I even complained to him that it seems he's tired of me, that if he's tired he should let me know so that I can move on cos he's tourturing me by ignoring me and keeping quiet on me.... He will be online but won't say common Hi" to me... He's always online but always ignores me.
I started weighing down slowing, last two weeks I slumped in my office, I told him about it but he ignored it.......
I don't know what is really happening.....
He abused me by sending me text messages calling me a fool and a wicked girl for calling his brother to report him to him...
Madam, I feel rejected and dejected, I don't know what to do!
Not as if men are not coming my way, but because of this bride prize am hooked here!
Am tired and don't think I can cope in this early marriage where am always been ignored.
WHAT WILL I DO MA?

Your family should schedule an official meeting with his family. The purpose of the meeting is to ascertain the position or stand of his son with respect to the marriage.
But where you are definite and convinced that you don't want to have anything to do with him, please let them know that you wish to terminate the marriage.
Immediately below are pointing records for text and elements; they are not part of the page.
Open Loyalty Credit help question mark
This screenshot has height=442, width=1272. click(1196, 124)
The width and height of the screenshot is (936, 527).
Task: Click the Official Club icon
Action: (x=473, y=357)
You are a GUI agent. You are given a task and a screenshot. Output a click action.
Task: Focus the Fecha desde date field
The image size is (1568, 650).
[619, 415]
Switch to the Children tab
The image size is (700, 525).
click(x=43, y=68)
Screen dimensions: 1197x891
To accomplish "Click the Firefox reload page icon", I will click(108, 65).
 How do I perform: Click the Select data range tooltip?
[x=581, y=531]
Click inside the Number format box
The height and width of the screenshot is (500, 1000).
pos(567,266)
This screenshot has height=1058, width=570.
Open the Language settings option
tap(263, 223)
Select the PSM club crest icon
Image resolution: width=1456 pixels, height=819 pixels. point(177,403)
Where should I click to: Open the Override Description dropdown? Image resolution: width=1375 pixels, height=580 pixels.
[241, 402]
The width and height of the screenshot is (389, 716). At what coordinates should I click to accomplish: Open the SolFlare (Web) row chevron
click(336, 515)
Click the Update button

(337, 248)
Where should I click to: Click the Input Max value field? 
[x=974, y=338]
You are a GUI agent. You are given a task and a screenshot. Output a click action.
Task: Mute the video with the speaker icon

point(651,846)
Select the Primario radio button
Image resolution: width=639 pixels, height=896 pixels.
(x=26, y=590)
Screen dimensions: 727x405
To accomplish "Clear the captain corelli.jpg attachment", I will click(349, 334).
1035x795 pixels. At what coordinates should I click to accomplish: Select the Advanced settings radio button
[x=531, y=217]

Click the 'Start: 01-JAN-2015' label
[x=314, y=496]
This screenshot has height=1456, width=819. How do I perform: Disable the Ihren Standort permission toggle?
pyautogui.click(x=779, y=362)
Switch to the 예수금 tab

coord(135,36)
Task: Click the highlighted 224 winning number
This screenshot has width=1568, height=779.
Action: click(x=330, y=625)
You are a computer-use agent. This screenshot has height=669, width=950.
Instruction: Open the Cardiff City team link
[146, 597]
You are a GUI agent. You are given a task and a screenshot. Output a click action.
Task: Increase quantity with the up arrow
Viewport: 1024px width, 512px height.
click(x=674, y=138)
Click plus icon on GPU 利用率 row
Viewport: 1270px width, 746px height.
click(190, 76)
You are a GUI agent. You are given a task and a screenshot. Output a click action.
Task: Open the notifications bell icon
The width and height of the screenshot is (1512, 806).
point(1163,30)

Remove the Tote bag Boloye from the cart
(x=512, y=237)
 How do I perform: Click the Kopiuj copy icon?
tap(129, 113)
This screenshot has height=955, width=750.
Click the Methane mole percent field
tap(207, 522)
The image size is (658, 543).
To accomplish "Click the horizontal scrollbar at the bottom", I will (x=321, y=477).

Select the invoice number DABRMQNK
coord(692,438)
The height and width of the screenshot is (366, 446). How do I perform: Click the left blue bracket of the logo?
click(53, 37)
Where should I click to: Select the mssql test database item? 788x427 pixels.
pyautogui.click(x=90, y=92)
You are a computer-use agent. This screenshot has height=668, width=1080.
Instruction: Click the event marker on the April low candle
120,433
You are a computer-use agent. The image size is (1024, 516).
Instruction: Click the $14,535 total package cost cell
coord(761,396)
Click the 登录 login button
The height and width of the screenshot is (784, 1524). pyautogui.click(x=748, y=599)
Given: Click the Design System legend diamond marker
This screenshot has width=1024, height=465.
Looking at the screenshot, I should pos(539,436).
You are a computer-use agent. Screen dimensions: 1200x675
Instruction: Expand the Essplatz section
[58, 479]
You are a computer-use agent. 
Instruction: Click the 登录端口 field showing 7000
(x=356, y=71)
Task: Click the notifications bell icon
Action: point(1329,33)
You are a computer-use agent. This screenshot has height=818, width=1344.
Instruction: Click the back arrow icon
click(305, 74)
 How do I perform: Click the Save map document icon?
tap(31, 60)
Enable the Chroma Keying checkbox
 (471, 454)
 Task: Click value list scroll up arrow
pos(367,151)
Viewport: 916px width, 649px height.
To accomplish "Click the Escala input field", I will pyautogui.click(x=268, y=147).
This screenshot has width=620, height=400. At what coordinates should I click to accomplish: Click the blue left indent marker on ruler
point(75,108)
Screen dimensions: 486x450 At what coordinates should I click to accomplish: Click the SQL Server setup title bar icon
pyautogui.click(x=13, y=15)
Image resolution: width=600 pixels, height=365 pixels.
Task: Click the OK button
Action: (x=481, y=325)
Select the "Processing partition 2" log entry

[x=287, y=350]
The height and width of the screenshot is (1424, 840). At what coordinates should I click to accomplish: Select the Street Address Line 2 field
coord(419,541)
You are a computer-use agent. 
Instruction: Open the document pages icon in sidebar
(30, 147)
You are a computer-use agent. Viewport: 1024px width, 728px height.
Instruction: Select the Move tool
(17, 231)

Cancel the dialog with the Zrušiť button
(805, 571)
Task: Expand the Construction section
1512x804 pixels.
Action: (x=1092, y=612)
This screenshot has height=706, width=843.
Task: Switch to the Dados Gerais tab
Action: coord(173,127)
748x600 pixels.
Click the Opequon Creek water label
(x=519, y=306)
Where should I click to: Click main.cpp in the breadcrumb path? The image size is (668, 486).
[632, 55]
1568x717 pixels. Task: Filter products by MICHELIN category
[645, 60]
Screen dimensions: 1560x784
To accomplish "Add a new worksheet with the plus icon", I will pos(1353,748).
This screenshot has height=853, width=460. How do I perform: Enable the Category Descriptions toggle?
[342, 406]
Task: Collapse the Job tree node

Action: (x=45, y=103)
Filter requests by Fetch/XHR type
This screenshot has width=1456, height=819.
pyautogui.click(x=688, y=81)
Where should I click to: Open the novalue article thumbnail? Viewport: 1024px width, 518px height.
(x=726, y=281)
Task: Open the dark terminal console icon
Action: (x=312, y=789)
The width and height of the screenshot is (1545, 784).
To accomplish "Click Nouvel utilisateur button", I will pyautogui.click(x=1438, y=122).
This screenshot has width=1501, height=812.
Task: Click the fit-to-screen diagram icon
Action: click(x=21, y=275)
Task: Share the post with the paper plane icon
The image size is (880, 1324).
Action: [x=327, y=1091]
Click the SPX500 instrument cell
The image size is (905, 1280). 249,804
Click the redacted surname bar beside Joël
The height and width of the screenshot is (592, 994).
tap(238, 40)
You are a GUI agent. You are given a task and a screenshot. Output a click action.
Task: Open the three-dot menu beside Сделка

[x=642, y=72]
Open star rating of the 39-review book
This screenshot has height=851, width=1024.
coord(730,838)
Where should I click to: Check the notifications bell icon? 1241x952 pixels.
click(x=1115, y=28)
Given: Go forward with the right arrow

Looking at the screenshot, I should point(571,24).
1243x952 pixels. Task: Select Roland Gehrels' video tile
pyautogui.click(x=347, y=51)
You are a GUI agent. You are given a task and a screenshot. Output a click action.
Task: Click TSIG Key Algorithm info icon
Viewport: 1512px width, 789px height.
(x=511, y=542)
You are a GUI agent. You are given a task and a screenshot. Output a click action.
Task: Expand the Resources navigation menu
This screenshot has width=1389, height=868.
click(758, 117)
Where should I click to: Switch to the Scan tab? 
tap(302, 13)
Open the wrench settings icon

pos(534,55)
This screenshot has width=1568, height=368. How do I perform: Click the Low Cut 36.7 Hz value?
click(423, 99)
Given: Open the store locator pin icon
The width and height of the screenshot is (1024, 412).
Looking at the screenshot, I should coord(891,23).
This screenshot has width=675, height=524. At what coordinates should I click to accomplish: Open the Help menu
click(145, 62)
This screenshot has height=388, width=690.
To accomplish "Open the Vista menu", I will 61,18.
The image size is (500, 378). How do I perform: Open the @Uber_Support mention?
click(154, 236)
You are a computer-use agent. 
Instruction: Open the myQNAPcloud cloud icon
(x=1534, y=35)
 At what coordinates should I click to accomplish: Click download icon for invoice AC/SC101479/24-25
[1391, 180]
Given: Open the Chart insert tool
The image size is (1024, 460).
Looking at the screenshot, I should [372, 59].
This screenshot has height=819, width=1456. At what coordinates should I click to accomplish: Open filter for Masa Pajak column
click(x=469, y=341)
Then your family will need to return the bride prize in accordance to your tradition. 
You should be glad that God decided to save you from what would have been an eternity of bondage, because even if you had joined him as he planned, he will manifest these weaknesses with time. 
I quite understand his reaction when you couldn't join him after the bride prize, but calling you a fool and a wicked girl is an attribute of his weaknesses which you shouldn't ignore. 
And with negligence and emotional torture, it's obvious that the excitement has faded off and he's almost done with you. 
Whatever your decision, remember that your life is the most precious gift from God. Please do not allow anyone to crush you emotionally or abuse you at the detriment of your happiness.

1 comment:

  1. Nne just listen to what aunty any told you and forge ahead.